It’s been another busy week and I still haven’t fully recovered my reading mojo. It’s been warm here though, so I’ve been doing other things. In my spare time, I’ve been bicycling and playing quite a bit of tennis lately. I’m in a tournament for fun at the end of the month — so I need to get cracking, or swinging so to speak. As for books right now, I’m reading Sue Monk Kidd’s 2014 novel “The Invention of Wings” for book club, and I’m listening to Margaret Atwood’s book “Stone Mattress” as an audiobook. Both are good, have you read either of them?
Meanwhile this past week, I finally finished Elizabeth Hay’s 2007 novel “Late Nights on Air,” which seemed to take forever despite being 364 pages. At the halfway mark, I wasn’t sure I would get to the end as it seemed slow and a bit meandering and I wasn’t sure it was going anywhere — but then upon completing it I was glad to have seen the story through. The novel won Canada’s top literary prize, the Giller, in 2007 beating out Michael Ondaatje’s novel “Divisadero,” which I’m sure was no small feat. I came to read Hay’s book because I met the author last fall at our city’s book festival and had her sign a copy.
“Late Nights on Air” is about a group of misfit co-workers at a Canadian public radio station in the far northern town of Yellowknife in the 1970s. There’s the affable lead character Harry, who becomes the station’s manager as the book opens; and Dido, the beautiful, alluring one who has the perfect radio voice; as well the receptionist, the likable lonely Eleanor; and twenty-something Gwen who’s driven 3,000 miles from Ontario to get radio experience. There’s also Eddy, the brooding technician, and 60-year-old Ralph, the station’s book reviewer who doesn’t get enough air time.

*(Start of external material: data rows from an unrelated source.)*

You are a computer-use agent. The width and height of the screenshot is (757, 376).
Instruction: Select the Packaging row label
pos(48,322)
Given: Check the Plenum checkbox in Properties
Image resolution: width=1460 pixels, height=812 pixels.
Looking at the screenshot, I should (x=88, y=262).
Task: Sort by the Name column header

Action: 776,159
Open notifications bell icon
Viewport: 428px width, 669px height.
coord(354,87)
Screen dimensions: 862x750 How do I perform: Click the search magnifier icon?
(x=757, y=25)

It’s these characters and their relationships among one another that form the crux of the novel and kept me curious to see what would eventually pan out, though it takes awhile to get there. The story is descriptive and imbued with a strong sense of place of remote Yellowknife, a city only 250 miles from the Arctic Circle. Apparently the author, Elizabeth Hay, worked at a radio station there in the 1970s, so her novel is a bit autobiographical. Amid the backdrop of the characters’ lives, the city — in the novel — is undergoing a ruckus over a proposed natural gas pipeline that would cut across Native lands, and the first incoming television station threatens to disrupt their local radio programming. Much is in flux there that at times binds and comes between the crew at the radio station.

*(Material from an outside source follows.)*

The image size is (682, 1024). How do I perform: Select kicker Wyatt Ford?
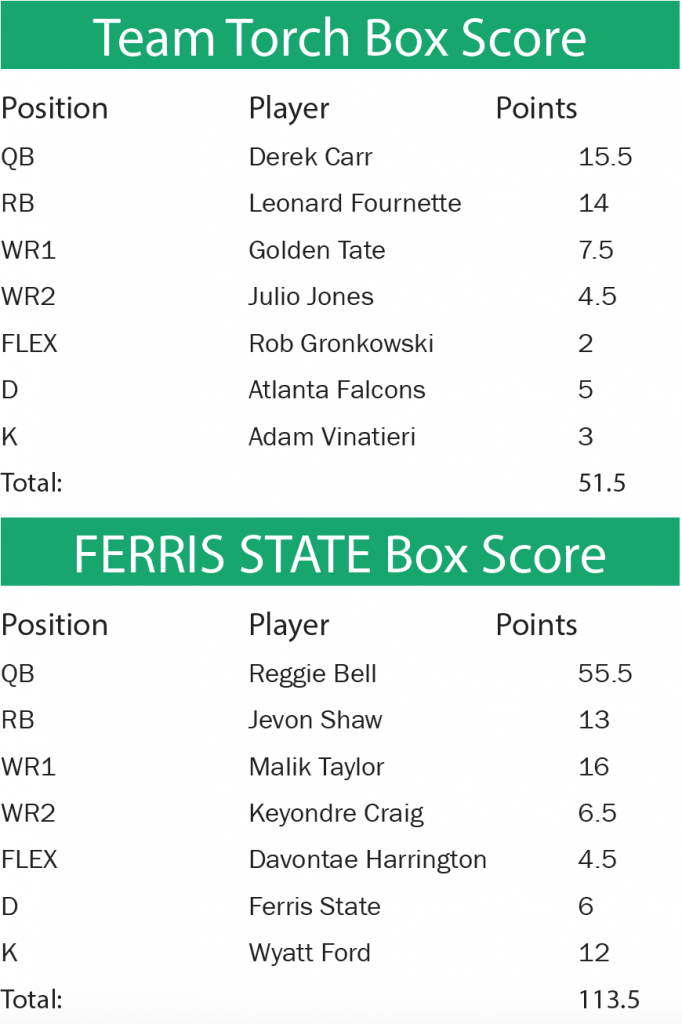pos(309,953)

The story meanders on for awhile, but luckily picks up towards the end as four of the radio crew take an epic six-week canoe trip to pursue the route of English explorer John Hornby along the remote and wild Thelon River. This was my favorite part of the book with some beautiful nature writing and a little suspense to its passages. I wish this journey had started earlier in the book as the river pages flew by. By the book’s end, the friends eventually depart the radio station and move on with their lives, but not before making an indelible impact on each other and their time together in the North. It’s a novel that grew on me over a long while, and its characters and northern scenes have stayed with me after turning its last pages.
For those who like radio, or are interested in character-driven novels, or the far North, you might like this one.
What about you have you read “Late Nights on Air” or any of Elizabeth Hay’s books, or any similar novels? And if so, what did you think?